Check Point Research (CPR) has identified and blocked an ongoing surveillance operation targeting a Southeast Asian government. The attackers, believed to be a Chinese threat group by CPR, systematically sent weaponised documents, that impersonated other entities within the same government, to multiple members of the target government’s Ministry of Foreign Affairs.
CPR suspects that the purpose of the operation is espionage through the installation of a previously unknown backdoor into the Windows software running on personal computers of victims. After the backdoor is installed, the attackers can collect nearly any information they want, as well as take screenshots and execute additional malware on a target’s personal computer. CPR’s investigation revealed that the attackers have been testing and refining its Windows backdoor tool for at least the past three years.

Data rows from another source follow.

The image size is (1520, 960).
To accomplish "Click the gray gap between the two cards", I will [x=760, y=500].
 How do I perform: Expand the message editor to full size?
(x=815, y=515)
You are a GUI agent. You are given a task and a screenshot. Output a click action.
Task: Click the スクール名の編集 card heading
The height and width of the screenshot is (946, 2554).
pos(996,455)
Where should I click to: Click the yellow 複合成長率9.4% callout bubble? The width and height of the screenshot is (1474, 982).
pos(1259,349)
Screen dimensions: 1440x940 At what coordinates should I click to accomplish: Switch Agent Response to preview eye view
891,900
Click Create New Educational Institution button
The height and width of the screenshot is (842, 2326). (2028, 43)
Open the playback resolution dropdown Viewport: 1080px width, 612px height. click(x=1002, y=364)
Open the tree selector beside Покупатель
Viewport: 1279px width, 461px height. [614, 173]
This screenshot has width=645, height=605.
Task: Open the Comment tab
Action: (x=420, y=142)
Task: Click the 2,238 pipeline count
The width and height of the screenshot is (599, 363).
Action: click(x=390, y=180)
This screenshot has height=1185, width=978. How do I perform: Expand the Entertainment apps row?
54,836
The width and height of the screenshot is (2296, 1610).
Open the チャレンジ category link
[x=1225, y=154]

- Attackers began by sending weaponised documents, impersonating other entities within the same government, to multiple members of the target government’s Ministry of Foreign Affairs
- Attackers developed, tested and deployed a new cyber espionage weapon, specifically a Windows backdoor with the internal name “VictoryDll_x86.dll”, capable of collecting nearly any information the attackers want
- Surveillance operation placed significant effort into avoiding detection by limiting its working hours and changing its infrastructure multiple times
Lotem Finkelstein, Head of Threat Intelligence at Check Point Software Technologies commented, “All the evidence points to the fact that we are dealing with a highly-organised operation that placed significant effort into remaining under the radar. Every few weeks, the attackers used spear-phishing emails, laced with weaponised versions of government-themed documents, to try and create a foothold into the Ministry of Foreign affairs of the target country. This means that the attackers first had to attack another department within the targeted state, stealing and weaponising documents for use against the Ministry of Foreign Affairs. All in all, the attackers, who we believe to be a Chinese threat group, were very systematic in their approach.
Ultimately, our investigation led to the discovery of a new Windows backdoor, in other words a new cyber espionage weapon, that the Chinese threat group has been developing since 2017. The backdoor was formed and reformed time and time again over the course of three years, before it was used in the wild. This backdoor is far more intrusive and capable of collecting a vast amount of data from an infected computer. We learned that the attackers are not only interested in cold data, but also what is happening on target’s personal computer at any moment, resulting in live espionage. Although we were able to block the surveillance operation for the Southeast Asian government described, it’s possible that the threat group is using its new cyber espionage weapon on other targets around the world.”